The Sit Spot is an age-old practice of going to one spot in nature on a regular basis over a long period of time and making observations of what happens around you. Classrooms at George Watts Montessori have been doing it:

The benefit is that kids become more skilled at observing. They may notice the shape of a leaf, its vein pattern, or how its green coloring varies throughout the plant. Why is knowing how to “observe” important? Because when it comes to science, making observations is part of the job. A good scientist knows how to truly see something.

And then there’s the peaceful feeling that goes along with it.

Here’s how to do a Sit Spot lesson, according to Kimberley Smart, a Natural Sciences Educator with the N.C. Museum of Natural Sciences:

Give each student a small drawing pad with heavier stock, some watercolor pencils, paintbrush, a smudgeable graphite drawing pencil like this one and an ink pen. (If you don’t know how to work with watercolor pencils or the other supplies, ask an art teacher.)

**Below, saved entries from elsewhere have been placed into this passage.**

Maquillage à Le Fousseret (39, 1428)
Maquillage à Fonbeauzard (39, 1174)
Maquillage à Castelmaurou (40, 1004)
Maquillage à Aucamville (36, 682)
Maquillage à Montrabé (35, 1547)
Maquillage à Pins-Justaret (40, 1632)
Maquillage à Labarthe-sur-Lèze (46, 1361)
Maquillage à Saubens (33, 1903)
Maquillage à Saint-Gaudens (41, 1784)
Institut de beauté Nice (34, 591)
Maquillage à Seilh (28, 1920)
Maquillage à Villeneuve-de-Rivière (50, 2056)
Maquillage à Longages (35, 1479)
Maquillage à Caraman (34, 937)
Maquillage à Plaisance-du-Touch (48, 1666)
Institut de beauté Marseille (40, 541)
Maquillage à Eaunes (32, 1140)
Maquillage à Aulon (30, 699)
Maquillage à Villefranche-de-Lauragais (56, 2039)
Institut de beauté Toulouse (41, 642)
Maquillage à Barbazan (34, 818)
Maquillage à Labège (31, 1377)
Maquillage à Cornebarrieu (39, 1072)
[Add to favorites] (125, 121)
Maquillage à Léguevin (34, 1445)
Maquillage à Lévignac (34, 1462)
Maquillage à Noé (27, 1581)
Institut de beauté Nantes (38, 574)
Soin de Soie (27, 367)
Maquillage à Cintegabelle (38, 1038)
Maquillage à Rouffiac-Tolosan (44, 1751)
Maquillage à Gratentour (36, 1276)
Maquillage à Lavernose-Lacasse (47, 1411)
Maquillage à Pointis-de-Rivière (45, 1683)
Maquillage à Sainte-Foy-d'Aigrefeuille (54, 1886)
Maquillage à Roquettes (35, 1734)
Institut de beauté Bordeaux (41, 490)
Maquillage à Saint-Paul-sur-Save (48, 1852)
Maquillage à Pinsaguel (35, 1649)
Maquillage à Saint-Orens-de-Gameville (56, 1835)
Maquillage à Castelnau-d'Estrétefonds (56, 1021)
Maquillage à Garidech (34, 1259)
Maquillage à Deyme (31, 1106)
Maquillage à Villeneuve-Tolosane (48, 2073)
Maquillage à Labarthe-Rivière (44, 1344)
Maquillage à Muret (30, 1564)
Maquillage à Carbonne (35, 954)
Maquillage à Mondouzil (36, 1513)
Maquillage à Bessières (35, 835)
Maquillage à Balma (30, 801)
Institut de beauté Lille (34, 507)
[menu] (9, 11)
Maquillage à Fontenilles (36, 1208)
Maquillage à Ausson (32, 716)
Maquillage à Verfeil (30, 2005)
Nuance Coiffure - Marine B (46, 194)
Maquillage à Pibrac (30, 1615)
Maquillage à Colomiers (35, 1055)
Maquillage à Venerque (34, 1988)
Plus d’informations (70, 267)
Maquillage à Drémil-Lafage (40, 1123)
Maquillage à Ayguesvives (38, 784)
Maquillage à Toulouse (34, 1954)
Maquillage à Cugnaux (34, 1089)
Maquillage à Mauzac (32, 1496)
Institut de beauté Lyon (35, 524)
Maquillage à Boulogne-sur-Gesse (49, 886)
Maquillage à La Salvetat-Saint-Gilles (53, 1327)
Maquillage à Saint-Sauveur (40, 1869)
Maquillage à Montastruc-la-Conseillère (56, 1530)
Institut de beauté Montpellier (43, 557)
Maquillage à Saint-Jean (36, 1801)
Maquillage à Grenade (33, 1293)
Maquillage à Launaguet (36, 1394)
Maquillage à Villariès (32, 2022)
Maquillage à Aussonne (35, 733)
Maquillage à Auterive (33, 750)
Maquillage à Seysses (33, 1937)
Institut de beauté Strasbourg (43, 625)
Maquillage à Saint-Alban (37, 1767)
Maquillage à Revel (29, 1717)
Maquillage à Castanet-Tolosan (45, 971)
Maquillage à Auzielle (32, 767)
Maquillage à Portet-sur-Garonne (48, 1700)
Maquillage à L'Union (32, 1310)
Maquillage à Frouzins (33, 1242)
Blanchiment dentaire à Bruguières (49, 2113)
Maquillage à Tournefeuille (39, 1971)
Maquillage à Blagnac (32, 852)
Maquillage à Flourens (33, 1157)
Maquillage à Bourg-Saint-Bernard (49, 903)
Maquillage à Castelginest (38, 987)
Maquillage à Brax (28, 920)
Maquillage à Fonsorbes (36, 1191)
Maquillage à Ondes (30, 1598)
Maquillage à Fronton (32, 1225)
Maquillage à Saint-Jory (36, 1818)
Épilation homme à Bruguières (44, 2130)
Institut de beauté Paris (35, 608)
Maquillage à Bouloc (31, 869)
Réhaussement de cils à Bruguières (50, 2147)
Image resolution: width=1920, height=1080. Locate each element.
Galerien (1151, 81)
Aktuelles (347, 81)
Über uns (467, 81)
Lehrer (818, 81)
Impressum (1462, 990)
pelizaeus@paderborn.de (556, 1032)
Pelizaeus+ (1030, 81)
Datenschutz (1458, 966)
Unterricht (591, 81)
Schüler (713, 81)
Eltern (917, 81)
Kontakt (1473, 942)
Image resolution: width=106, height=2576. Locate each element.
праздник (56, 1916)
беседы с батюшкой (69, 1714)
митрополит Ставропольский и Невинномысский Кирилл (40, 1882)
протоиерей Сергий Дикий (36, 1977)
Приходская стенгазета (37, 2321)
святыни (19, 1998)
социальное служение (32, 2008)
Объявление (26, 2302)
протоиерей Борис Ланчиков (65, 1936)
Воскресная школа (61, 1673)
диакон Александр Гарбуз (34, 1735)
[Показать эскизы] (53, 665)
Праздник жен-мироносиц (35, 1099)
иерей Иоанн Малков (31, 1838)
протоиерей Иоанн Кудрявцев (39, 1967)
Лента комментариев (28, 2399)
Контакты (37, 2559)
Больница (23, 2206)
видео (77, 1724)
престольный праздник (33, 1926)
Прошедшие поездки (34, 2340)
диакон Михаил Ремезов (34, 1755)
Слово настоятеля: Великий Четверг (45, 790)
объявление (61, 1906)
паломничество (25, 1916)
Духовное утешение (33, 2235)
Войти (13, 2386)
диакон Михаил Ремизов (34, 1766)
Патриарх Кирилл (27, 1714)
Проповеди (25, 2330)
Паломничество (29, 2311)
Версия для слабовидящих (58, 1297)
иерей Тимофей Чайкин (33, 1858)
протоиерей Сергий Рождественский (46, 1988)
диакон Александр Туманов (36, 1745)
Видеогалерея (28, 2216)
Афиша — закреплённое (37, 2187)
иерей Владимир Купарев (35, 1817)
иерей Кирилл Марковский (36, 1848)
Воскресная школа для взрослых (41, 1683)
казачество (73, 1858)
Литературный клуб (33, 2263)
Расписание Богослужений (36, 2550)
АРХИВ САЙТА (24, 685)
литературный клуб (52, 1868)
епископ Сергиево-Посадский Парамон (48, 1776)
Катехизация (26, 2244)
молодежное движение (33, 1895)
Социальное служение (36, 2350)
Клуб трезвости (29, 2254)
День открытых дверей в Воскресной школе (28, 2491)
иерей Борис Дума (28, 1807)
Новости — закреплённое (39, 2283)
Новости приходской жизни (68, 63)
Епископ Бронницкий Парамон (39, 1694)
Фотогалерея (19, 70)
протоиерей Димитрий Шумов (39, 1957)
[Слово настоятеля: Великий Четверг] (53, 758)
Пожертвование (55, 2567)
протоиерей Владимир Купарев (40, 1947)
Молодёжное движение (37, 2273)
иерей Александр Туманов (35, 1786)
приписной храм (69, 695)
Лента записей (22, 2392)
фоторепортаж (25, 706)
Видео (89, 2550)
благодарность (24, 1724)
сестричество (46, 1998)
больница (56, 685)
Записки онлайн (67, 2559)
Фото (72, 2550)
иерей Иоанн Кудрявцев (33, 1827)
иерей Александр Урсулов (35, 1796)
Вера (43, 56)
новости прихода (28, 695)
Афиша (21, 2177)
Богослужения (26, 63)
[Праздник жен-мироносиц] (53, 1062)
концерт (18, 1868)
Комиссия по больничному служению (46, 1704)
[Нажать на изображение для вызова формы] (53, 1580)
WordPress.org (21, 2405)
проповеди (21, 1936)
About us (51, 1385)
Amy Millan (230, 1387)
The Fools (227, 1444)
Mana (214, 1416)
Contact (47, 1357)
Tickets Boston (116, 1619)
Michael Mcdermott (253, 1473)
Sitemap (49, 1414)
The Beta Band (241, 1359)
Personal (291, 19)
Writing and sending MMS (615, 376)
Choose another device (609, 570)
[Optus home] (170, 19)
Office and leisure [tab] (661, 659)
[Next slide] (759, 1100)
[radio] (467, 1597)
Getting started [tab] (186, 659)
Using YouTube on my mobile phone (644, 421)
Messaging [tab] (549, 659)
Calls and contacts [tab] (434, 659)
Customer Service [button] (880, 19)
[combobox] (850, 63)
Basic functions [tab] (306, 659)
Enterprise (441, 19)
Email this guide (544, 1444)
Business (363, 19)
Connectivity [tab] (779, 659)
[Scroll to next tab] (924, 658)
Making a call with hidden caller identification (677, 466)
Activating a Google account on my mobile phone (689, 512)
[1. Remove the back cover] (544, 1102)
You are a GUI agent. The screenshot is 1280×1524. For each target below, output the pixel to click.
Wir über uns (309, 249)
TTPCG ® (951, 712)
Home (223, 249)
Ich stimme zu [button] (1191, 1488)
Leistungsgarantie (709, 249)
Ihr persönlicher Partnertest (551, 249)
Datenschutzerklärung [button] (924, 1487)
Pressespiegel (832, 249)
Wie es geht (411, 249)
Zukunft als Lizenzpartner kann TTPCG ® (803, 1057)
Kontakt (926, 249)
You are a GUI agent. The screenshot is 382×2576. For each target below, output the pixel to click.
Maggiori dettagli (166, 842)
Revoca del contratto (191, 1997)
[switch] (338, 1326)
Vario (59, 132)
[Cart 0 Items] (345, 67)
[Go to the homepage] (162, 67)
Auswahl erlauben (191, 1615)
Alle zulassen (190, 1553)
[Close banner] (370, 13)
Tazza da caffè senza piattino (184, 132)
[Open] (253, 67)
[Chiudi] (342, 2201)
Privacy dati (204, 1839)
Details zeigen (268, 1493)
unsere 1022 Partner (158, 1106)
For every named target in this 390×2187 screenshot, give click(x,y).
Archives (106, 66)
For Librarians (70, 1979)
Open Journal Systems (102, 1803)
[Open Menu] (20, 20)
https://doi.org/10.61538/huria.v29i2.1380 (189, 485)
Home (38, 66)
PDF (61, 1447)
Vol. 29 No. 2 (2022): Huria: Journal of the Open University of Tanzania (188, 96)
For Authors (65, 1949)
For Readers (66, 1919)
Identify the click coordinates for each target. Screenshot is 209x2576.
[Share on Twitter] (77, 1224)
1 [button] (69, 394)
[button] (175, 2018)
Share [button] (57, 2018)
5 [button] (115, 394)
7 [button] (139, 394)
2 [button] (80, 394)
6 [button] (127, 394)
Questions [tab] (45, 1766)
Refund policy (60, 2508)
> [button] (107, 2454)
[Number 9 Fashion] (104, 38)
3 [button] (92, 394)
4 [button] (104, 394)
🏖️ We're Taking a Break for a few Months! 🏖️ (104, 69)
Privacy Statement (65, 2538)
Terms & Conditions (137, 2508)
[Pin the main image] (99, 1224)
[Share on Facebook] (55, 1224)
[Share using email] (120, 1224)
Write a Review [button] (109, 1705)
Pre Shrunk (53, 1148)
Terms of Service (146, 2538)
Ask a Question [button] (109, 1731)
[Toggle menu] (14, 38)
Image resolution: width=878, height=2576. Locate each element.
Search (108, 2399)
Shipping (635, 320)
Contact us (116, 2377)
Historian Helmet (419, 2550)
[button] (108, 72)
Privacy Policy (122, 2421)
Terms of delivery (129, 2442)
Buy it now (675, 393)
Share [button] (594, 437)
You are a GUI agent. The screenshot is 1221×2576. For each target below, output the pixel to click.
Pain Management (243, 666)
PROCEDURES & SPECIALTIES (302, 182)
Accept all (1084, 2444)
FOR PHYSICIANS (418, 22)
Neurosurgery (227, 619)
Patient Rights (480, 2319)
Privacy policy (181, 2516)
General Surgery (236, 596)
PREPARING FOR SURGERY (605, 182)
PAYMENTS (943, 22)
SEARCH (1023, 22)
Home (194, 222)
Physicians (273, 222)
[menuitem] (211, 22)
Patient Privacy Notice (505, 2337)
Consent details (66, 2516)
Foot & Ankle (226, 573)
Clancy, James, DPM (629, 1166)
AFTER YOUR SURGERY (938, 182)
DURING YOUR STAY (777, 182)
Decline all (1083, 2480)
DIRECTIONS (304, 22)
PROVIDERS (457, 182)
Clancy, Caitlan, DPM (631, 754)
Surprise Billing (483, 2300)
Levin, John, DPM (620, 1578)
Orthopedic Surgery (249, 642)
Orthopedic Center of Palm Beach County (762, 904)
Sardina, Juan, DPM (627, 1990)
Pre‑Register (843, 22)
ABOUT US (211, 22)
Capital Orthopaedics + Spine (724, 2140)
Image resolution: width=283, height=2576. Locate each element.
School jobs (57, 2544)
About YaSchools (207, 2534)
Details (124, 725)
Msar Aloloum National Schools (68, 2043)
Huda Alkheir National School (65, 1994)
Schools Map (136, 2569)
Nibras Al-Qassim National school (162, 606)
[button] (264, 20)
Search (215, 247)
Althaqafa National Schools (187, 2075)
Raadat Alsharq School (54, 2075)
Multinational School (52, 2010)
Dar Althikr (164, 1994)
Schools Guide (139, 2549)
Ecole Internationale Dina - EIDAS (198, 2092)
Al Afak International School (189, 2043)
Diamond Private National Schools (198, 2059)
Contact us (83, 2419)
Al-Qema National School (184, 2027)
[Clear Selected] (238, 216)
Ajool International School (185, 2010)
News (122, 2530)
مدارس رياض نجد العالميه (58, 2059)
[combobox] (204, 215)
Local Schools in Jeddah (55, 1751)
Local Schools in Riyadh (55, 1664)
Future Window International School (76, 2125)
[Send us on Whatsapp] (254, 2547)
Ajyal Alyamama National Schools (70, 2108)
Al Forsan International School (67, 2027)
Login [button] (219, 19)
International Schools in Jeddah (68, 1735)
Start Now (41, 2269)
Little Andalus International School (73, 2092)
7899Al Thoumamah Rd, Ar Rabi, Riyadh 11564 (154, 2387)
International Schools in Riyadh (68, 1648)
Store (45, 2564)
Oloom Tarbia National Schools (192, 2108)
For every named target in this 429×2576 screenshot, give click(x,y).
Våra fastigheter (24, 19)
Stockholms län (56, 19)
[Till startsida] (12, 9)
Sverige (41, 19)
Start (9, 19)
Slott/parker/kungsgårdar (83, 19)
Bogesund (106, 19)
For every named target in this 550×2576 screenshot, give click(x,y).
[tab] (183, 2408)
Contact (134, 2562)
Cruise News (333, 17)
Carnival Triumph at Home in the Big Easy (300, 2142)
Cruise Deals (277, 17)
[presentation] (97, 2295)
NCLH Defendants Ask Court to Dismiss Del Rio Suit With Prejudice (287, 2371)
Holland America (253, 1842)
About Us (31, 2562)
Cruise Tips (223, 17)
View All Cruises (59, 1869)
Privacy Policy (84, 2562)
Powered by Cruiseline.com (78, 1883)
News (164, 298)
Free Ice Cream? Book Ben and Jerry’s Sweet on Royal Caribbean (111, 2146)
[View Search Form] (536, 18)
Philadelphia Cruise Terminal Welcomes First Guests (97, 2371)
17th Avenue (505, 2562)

Use pencil to draw a color block

Then add a damp paintbrush to create palette

Pick a spot to sit for 15 minutes quietly. Observe your surroundings with all of your senses.

Set up each journal page by writing down the date, season, time, or weather. Write notes on animal activity. Listen quietly for two minutes, and write down three sounds that you hear. Choose a flower, plant or leaf to draw.

Do three “quick start” pencil drawings, capturing the shape of the plant. Don’t spend much time on any of the three quick starts — maybe two minutes each. When you’re finished, choose the one you like best, and continue with your drawing, adding watercolor paint. (Hint: It probably won’t be the first drawing.)

Quick starts help you develop skills of observation and drawing. And you won’t get stuck spending time on a drawing that was a weak start to begin with.

A final sit-spot drawing

Write a one-paragraph story to go along with your drawing. For example, if you chose to draw a flower, write a story from the perspective of an insect visiting the flower.

Observe the spot once a week for several weeks. Record the changes you observe in your spot.

Other Sit Spot lesson ideas:

Compare Leaves. Find two or three leaves that have different shapes. Draw the leaves. First draw the midrib, then the veins, then draw the edges and add any notes. Compare then. How are the veins arranged? Is the leaf smooth on both sides, or is one side fuzzy?

Does Drawing Help You Remember? Collect a bunch of leaves. Let everyone pick a leaf to diagram. All the leaves go into a bag while everyone closes their journals so they can’t see the leaf diagrams. Now, set all the leaves on the table and ask everyone to find their leaves from memory.

Eye Level Observations. Draw three things at eye level — up close, nearby, and far off.

Rub It In. Make pencil rubbings of leaves.